The multicenter Wrist and Radius Injury Surgical Trial (WRIST), a randomized clinical trial, enrolled participants from April 10, 2012, to December 31, 2016. The study included 304 adults 60 years or older with isolated unstable distal radius fractures; 187 were randomized and 117 opted for casting. The study was conducted at 24 health systems in the United States, Canada, and Singapore. Data for this secondary analysis were collected from April 24, 2012, to February 28, 2018.
  • The WRIST enrolled a total of 304 participants, of whom 8 casting group participants were later found to be ineligible and were excluded from the analysis, leaving 296 participants.

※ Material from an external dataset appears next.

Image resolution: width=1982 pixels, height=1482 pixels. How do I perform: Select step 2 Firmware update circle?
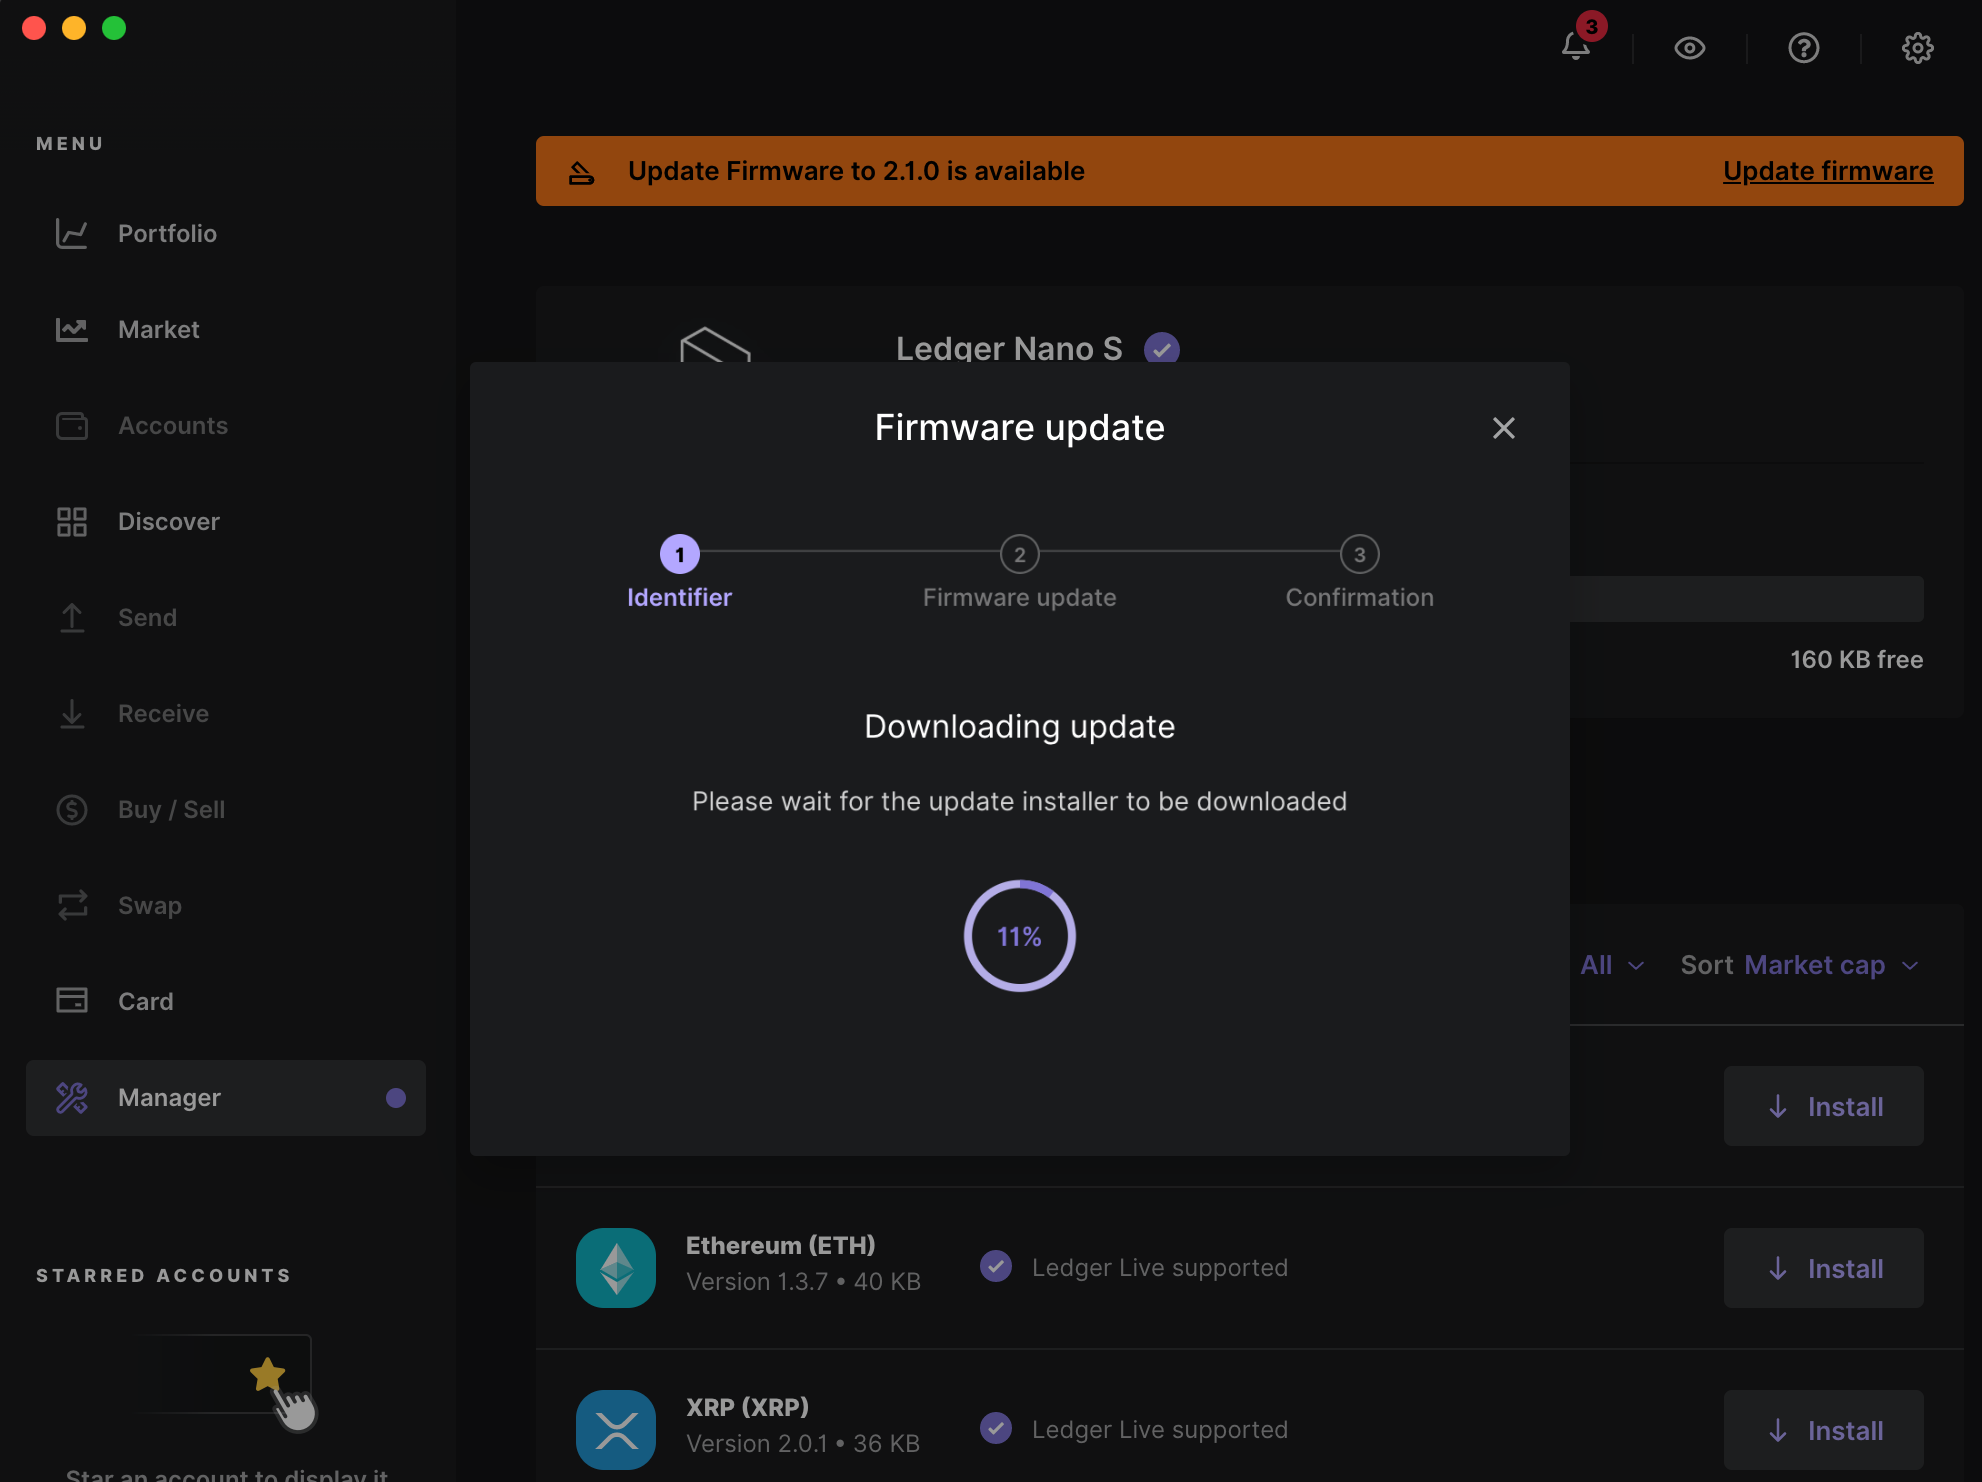coord(1019,554)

  • Randomized participants’ mean (SD) age was 68 (7.2) years, 163 (87%) were female, and 165 (88%) were white.
  • Casting participants’ mean (SD) age was 75.6 (9.6) years, 93 (84%) were female, and 85 (85%) were white.
  • The most common type of complications varied by treatment.
  • Twelve of 65 participants (18.5%) in the internal fixation group reported a median nerve compression, while 16 of 26 participants (25.8%) who received external fixation and 13 of 56 participants (23.2%) who received pinning sustained pin site infections.
  • Compared with the internal fixation group, complication rate for any severity complication was higher in participants who initially received casting (adjusted rate ratio, 1.88; 95% CI, 1.22-2.88), whereas the rate for moderate complications was higher in the external fixation group (adjusted rate ratio, 2.52; 95% CI, 1.25-5.09).
✓ Fact confirmed: Assessment of Distal Radius Fracture Complications Among Adults 60 Years or Older Kevin C. Chung, Sunitha Malay, Melissa J. Shauver, and H. Myra Kim; 2019 Jan 18.